**Stored data entries:**
>>>>

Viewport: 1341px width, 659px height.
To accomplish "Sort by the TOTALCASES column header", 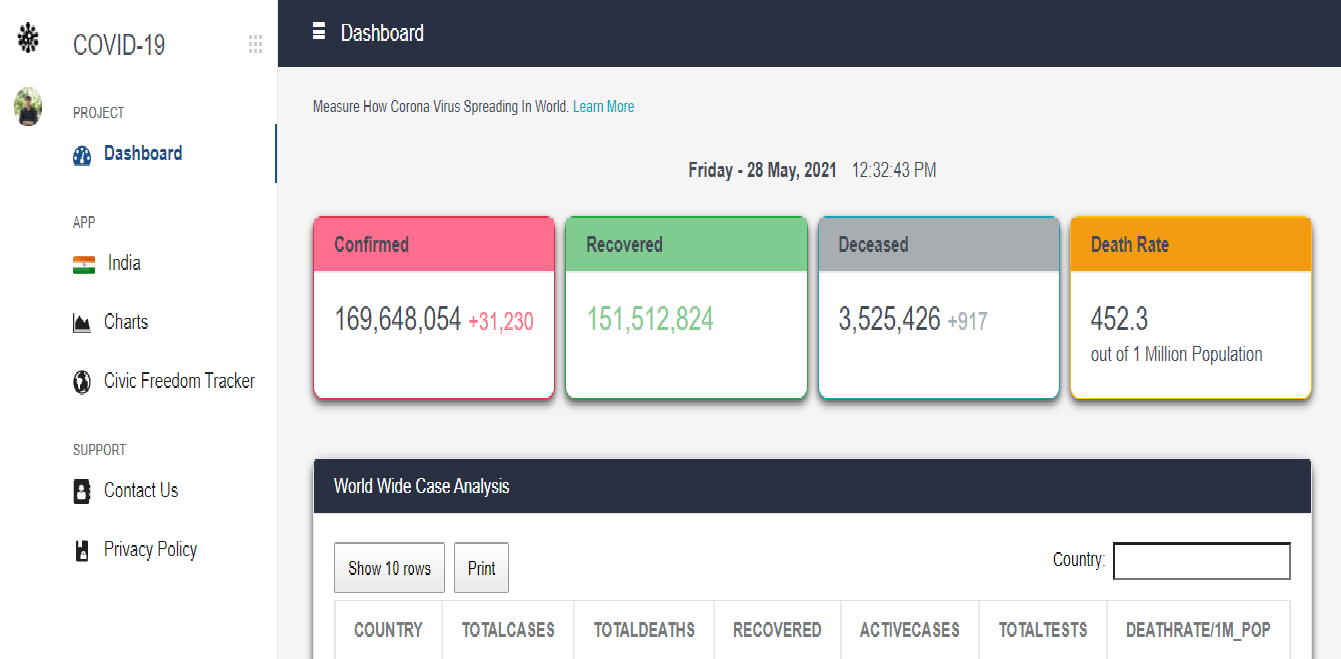I will click(x=508, y=630).
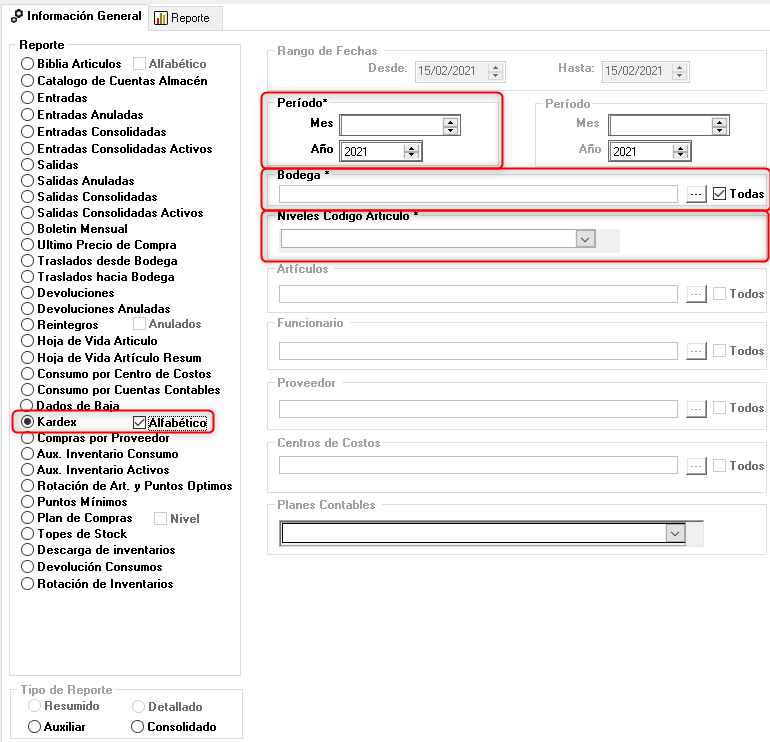Viewport: 770px width, 742px height.
Task: Select the Kardex report radio button
Action: click(27, 423)
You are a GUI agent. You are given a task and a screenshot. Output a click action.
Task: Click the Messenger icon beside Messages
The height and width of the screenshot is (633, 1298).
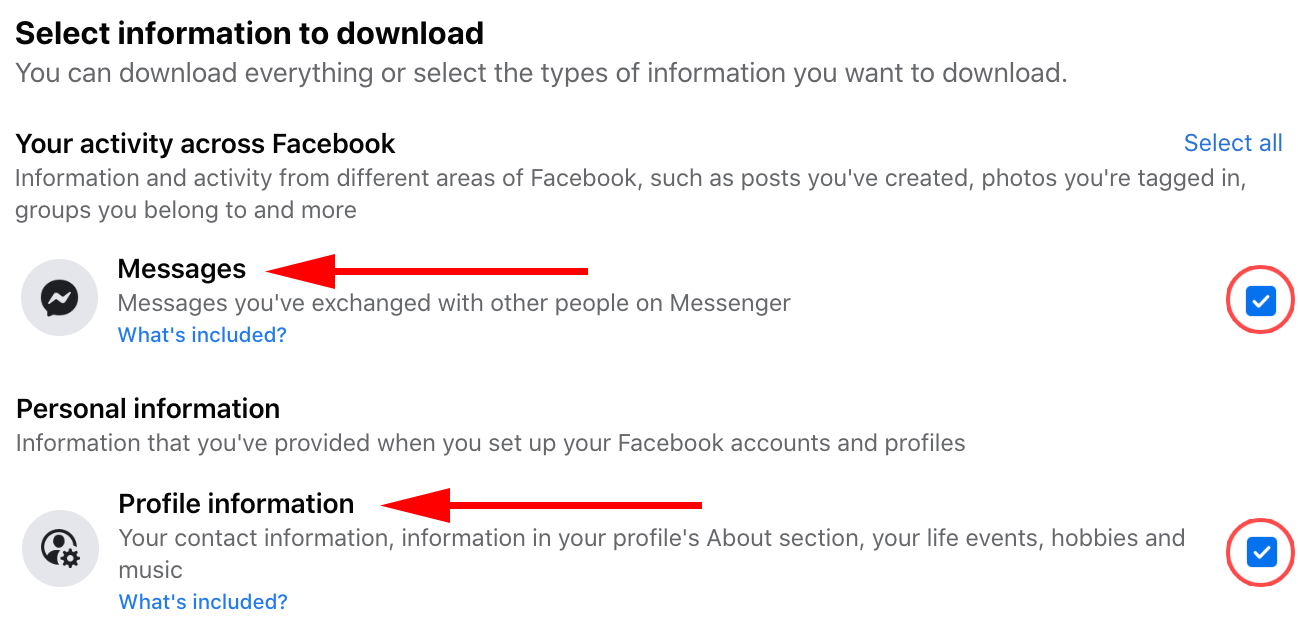point(59,297)
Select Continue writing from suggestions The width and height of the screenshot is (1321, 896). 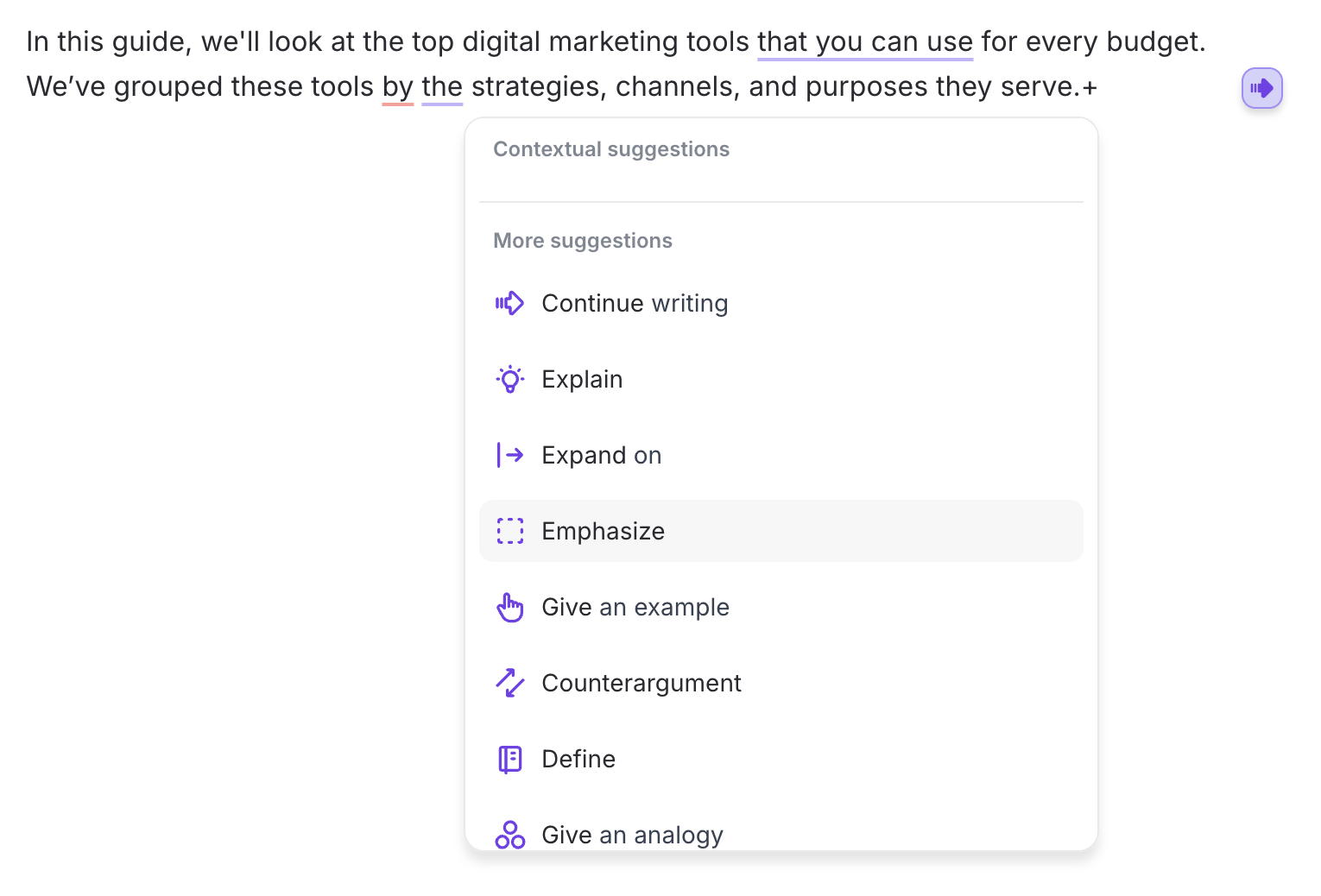coord(635,304)
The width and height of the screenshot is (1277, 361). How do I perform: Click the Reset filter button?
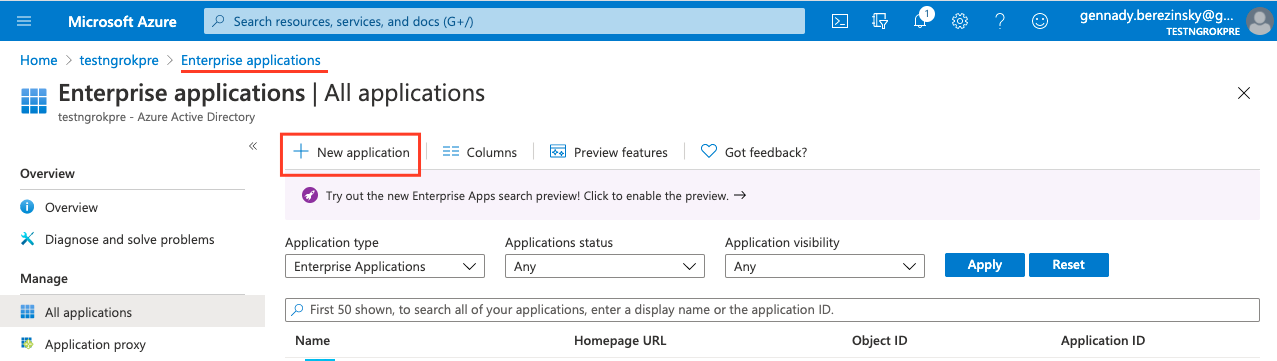(1069, 265)
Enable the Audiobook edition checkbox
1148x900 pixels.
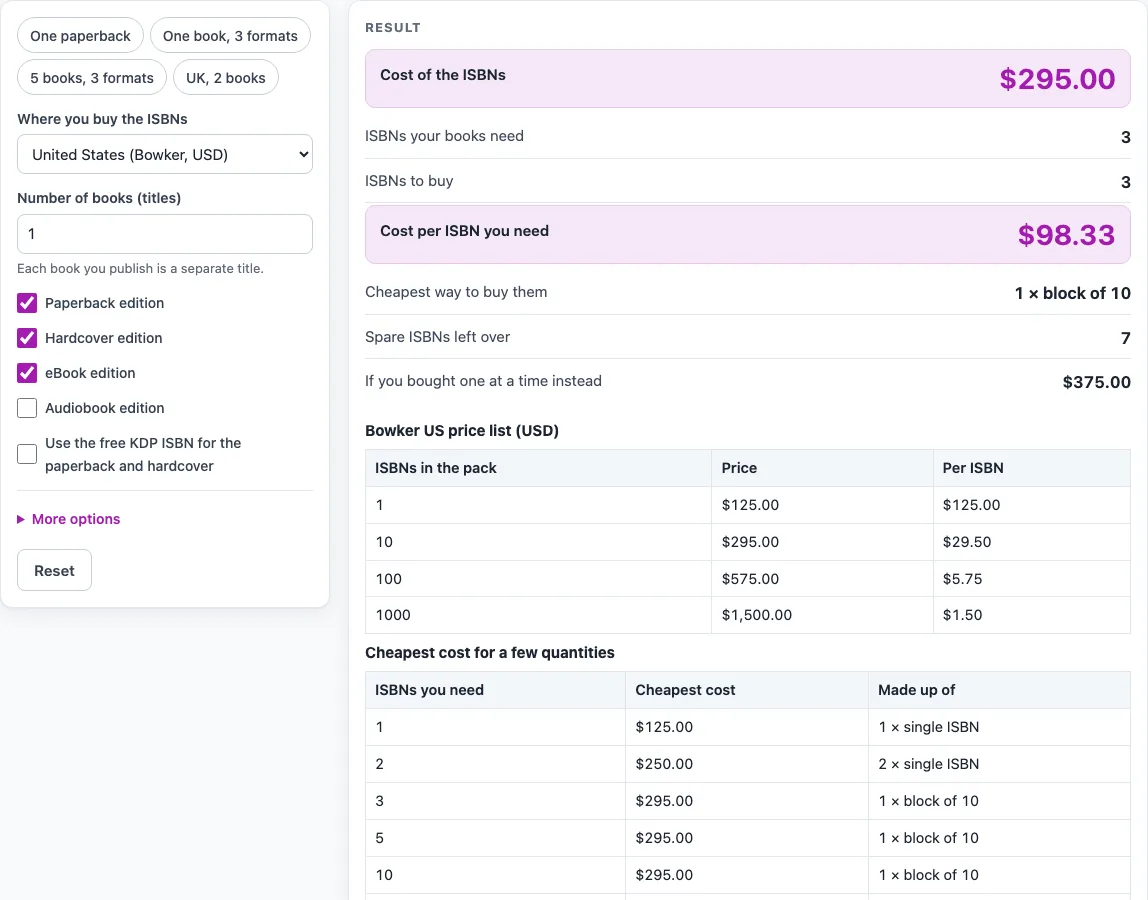(27, 408)
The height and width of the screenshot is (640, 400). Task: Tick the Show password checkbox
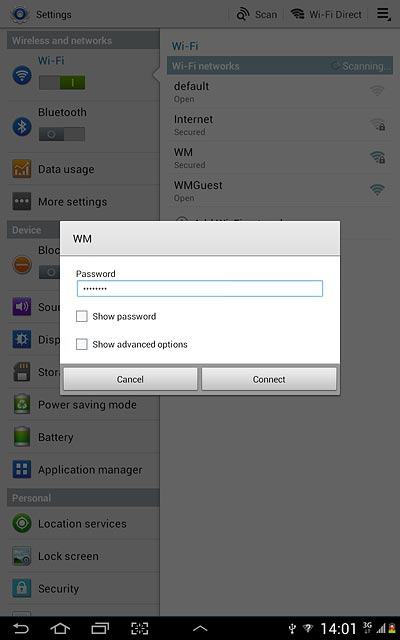(x=82, y=316)
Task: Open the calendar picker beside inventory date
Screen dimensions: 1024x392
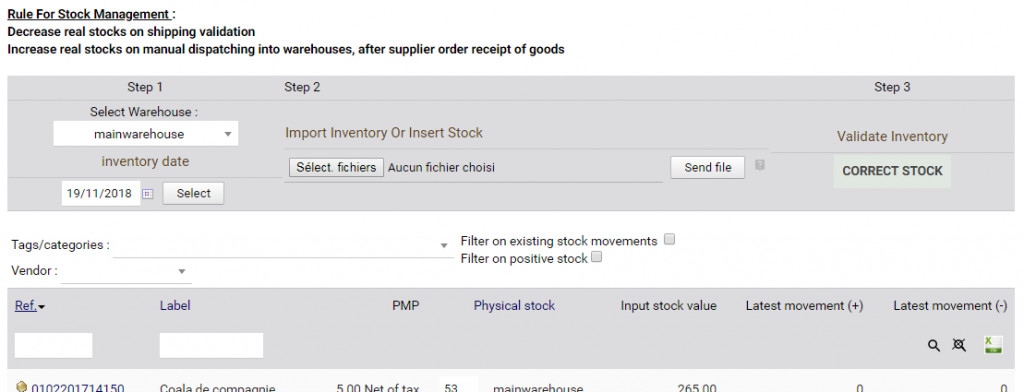Action: click(x=148, y=193)
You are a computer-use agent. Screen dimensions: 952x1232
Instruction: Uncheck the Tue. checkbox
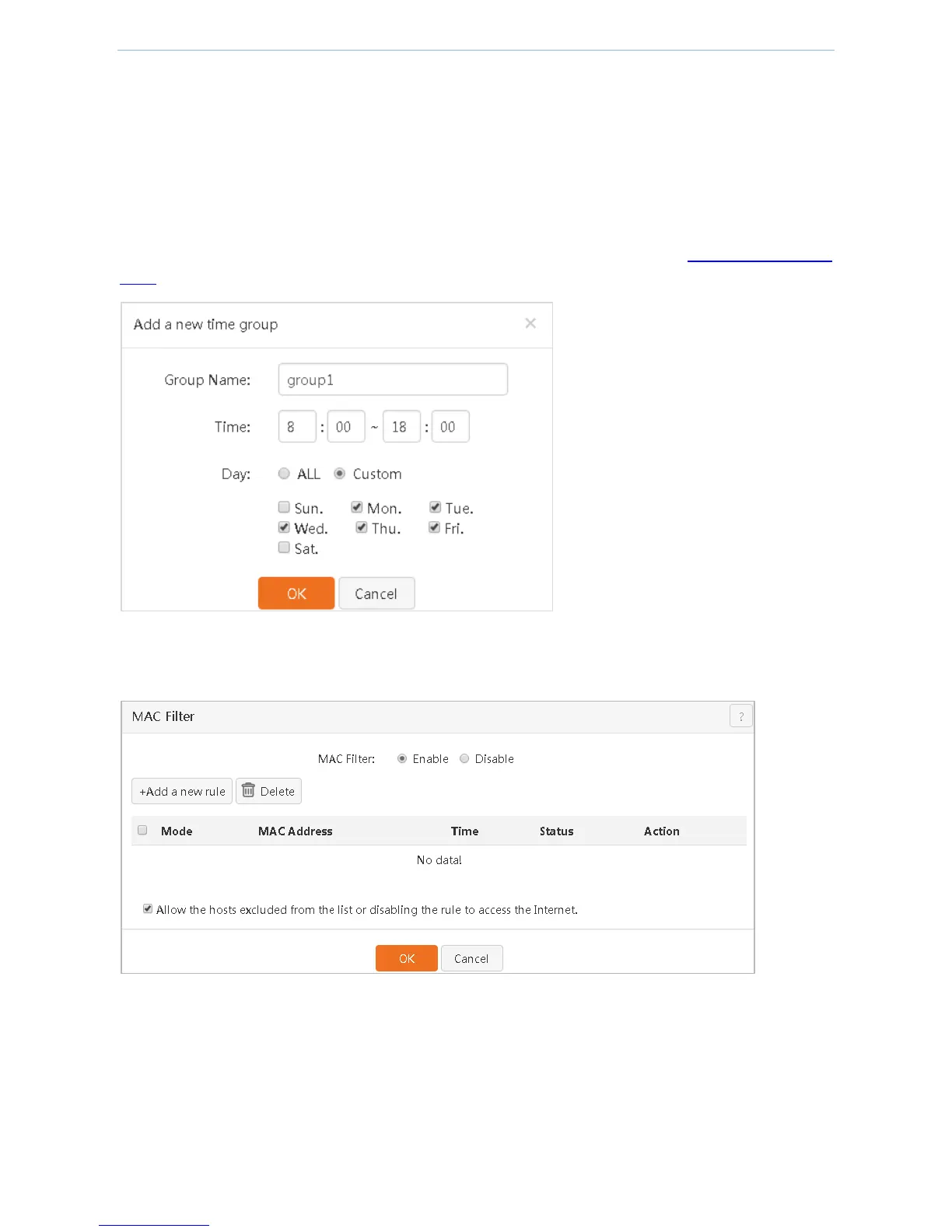coord(435,507)
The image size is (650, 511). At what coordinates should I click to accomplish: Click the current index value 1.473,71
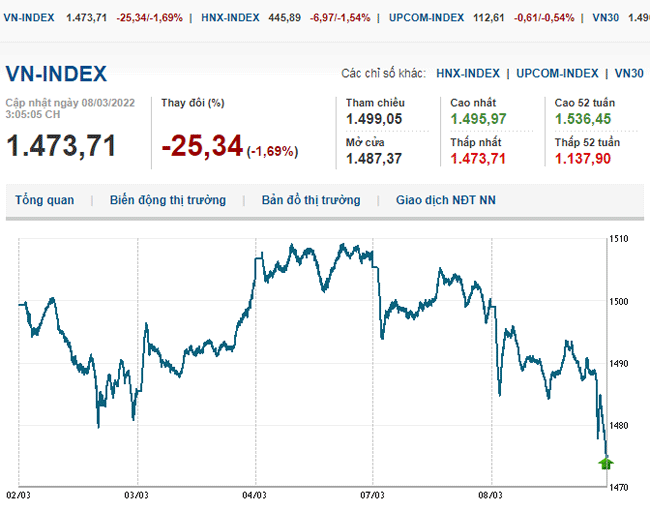coord(61,146)
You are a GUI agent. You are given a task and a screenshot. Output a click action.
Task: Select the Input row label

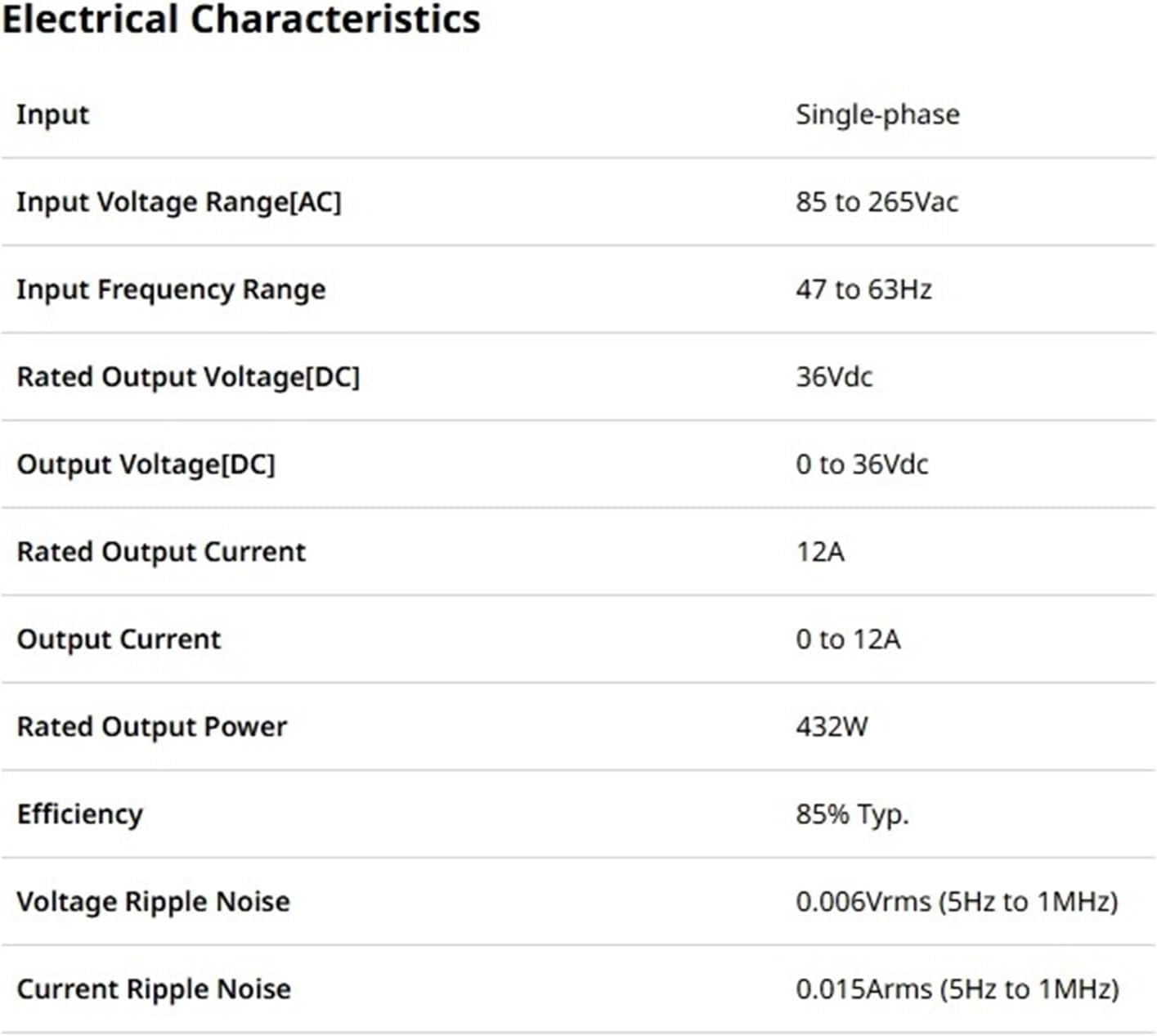[52, 114]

<<<<

**Work to be completed:**
For every line above that has "beside" in it, copy the line.

**Output:**
Task: Click the Messenger icon beside Messages
Task: Open the calendar picker beside inventory date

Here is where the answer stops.